MATERIAL FOR THIS TASK:

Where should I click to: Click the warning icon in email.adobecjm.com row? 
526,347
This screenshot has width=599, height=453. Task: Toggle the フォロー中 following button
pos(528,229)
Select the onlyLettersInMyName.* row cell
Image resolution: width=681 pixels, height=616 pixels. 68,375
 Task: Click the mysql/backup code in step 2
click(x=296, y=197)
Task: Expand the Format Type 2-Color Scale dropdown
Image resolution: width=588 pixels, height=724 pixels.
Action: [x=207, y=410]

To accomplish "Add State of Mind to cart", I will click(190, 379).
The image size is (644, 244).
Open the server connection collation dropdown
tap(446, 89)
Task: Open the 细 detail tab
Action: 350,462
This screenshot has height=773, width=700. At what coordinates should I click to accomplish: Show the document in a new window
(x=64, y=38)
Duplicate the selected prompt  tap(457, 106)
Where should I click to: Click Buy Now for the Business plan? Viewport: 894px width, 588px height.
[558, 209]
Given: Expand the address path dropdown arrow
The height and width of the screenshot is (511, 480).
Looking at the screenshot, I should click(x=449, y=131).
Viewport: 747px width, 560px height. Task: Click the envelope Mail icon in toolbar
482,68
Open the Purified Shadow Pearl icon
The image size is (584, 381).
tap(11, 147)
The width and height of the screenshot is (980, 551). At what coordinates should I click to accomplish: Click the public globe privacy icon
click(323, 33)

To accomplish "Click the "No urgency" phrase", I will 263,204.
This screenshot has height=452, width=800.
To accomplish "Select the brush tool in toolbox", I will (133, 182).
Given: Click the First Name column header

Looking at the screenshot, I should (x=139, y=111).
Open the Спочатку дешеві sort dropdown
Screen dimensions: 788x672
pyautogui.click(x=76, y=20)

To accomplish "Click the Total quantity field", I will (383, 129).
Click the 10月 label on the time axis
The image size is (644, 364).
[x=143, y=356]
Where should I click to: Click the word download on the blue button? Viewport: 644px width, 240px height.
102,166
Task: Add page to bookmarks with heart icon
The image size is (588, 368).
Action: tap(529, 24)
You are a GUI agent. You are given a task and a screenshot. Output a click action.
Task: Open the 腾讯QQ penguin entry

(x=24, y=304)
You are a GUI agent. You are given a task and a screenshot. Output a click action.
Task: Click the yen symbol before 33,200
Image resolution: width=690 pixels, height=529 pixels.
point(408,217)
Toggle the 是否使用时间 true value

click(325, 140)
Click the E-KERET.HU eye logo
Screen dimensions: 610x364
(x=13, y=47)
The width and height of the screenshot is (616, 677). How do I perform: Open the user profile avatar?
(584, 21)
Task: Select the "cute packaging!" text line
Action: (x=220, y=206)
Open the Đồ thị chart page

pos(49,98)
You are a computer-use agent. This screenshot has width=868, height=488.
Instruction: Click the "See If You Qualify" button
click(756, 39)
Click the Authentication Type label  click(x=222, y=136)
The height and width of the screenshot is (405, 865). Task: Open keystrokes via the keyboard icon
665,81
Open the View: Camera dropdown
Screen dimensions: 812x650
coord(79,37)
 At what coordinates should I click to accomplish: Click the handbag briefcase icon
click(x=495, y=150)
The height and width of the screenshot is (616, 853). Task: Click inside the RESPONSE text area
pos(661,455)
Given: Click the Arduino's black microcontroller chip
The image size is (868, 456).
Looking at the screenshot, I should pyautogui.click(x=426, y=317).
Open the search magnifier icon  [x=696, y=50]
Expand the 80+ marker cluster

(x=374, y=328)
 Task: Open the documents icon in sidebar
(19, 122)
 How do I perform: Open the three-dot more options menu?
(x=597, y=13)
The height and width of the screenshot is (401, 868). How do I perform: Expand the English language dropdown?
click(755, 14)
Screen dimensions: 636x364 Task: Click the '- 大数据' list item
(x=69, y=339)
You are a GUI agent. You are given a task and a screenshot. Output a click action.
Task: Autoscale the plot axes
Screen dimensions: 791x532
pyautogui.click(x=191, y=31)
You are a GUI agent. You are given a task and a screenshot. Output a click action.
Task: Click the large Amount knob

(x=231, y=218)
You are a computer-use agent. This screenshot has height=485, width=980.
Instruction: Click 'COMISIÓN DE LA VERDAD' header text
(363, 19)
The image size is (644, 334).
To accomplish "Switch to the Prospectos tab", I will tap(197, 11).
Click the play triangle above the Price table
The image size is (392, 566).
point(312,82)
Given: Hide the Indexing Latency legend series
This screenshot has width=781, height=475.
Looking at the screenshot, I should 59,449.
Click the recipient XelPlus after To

WORK TO COMPLETE: Please state how many lines in the records contain the word "Type", and give only that number.

EXERCISE SOLUTION: 2